Optimistically, those structures would resemble Earth’s stromatolites, layered mounds of microbes that, although rare today, appear as abundant fossils in certain 3.5-billion-year-old rocks. But no one is betting on such a conclusive find: most other purported examples of very old, biologically created mineral structures are the subject of intense debate. Right here on our own planet, structures suggested to be of organismal origins are often later shown to have abiotic provenance. Stretching such extrapolations beyond Earth—as in the now infamous case of putative microfossils in a Martian meteorite—is a shaky prospect indeed.
That is why any suspect structures will likely need corroboration with biomarkers—molecules that somehow signify life’s presence. Familiar biochemical mainstays such as DNA, RNA and proteins are poor candidates for such searches, being vulnerable to degradation by radiation and geologic activity. Lipids—fats used in cell membranes—can be preserved for far longer and thus could be used as a marker of ancient life, Zorzano says. Collections of other chemicals associated with life, including phosphorous, sulfur and assorted nitrogen-based compounds, may also persist through the eons. The same longevity could apply to variations of elements that life as we know it prefers—lighter types of carbon, for example. Chlorophyll and other biological pigments used to absorb particular wavelengths of light are also known to remain somewhat intact across geologic time.
Such detective work would be easier if life on Mars resembles life on Earth, Zorzano says. But Martian microbes may strongly diverge from the designs of terrestrial microorganisms, requiring more “agnostic” life-identifying experiments built on still hazy assumptions of what, if any, physical rules apply to all instances of biology across the cosmos.
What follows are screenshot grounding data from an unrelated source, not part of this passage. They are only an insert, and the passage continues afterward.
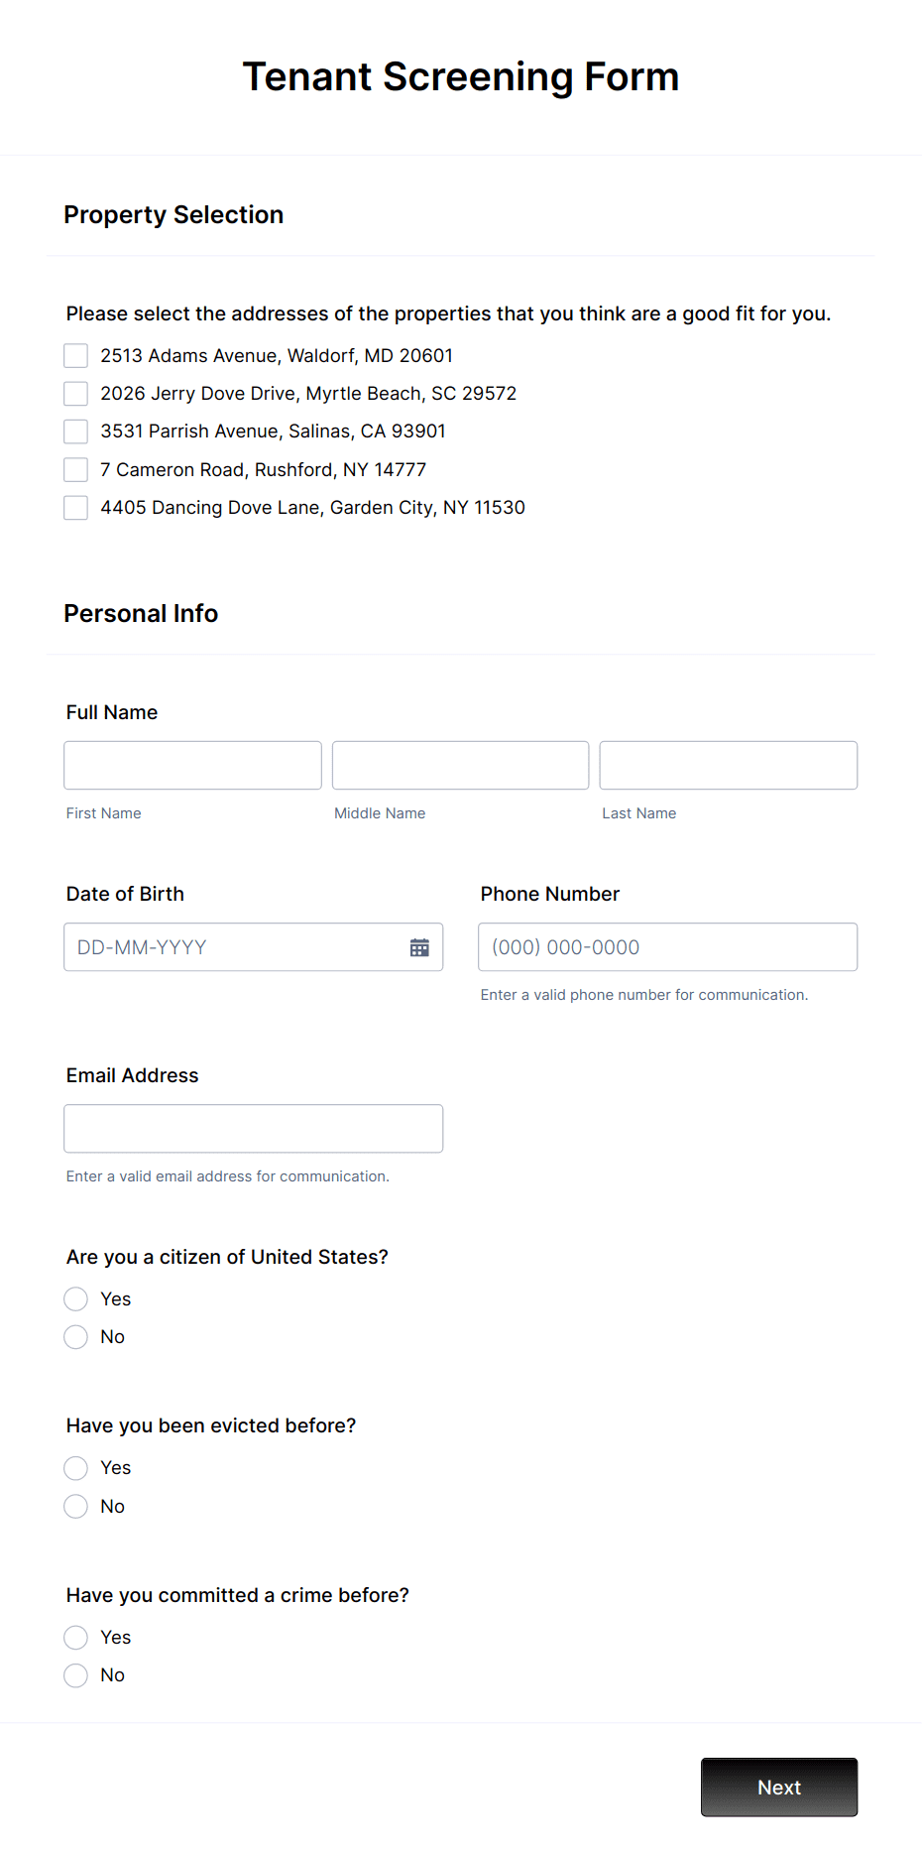Click the Personal Info section heading
The image size is (922, 1851).
point(141,613)
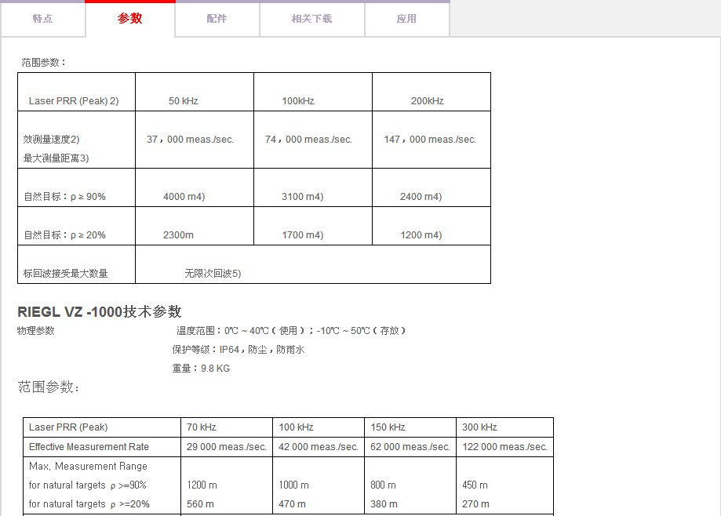Click the 300 kHz column header cell
This screenshot has height=516, width=721.
[479, 427]
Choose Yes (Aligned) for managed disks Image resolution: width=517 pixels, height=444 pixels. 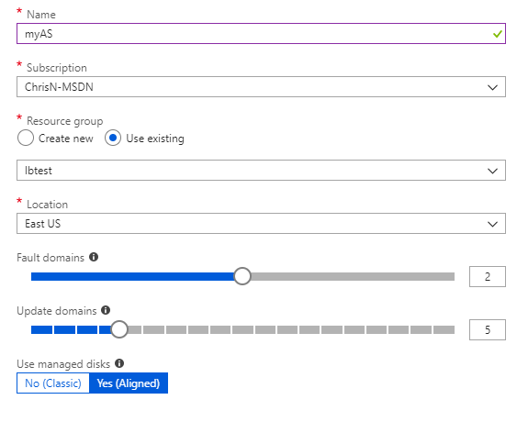(x=129, y=383)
Even leaving aside the decade-spanning timeline for returning the samples to Earth, investigating them for ancient life will be a long, drawn-out process: month-by-month, year-after-year, one after another, each and every plausible nonbiological explanation for any suspicious-looking patches of rock must be ruled out. Meanwhile any supposed biomarker must still fit within the planet’s broader context: if a “smoking gun” signature of ancient biology just occurs in rocks recording conditions otherwise known to be hostile to life, researchers will have only succeeded in finding even deeper mysteries to puzzle over and study for generations to come.
Scientists may not discover signs of Martian life. But, just maybe, they might succeed in doing so. If such a finding is shown to have a common evolutionary lineage with life on Earth, that will be one thing: at minimum, we will then know we are not alone in the universe. But if we find life that arose independently on Mars, “the value of that from a scientific and philosophical point of view is going to be off the charts,” Eisen says. Such a discovery would strongly suggest that life can spring up almost anywhere like flowers that always seem to be sprouting from long-forgotten brick walls. Life could be the rule, rather than the exception, throughout the universe.
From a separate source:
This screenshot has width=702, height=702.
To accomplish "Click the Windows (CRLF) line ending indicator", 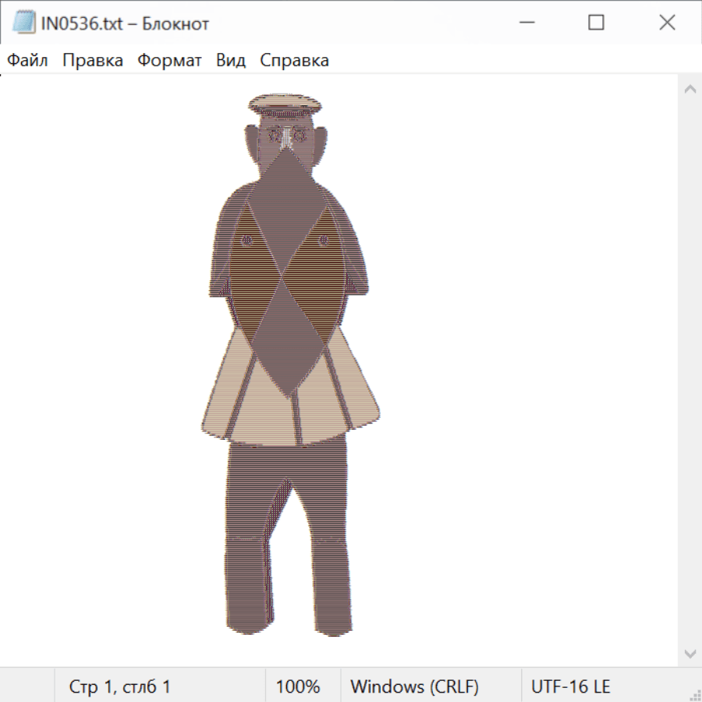I will click(414, 687).
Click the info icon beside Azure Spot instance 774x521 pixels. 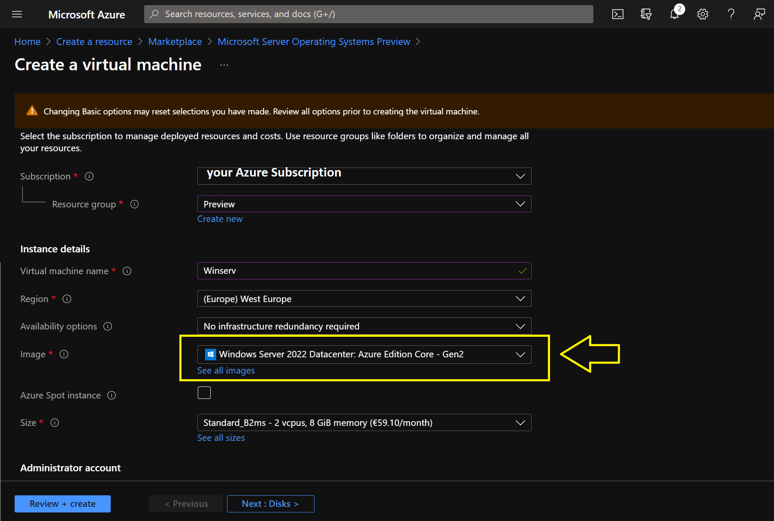pos(112,395)
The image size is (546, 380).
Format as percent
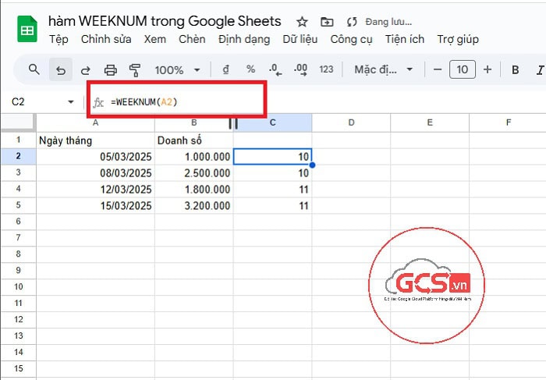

The Mars Sample Return journey has only just begun. And, as demonstrated the difficulties in this first collection attempt, the end of the road is still far beyond the horizon. Those following it have no guarantee of reaching any astrobiological promised land. But dreaming of the day alien life may be discovered hiding in Martian rocks is an undeniably beguiling thought. “Statistically, there has to be life in the universe. It’s so big; there just has to be,” Eisen says. “But that doesn’t mean anything until you actually find evidence for it.”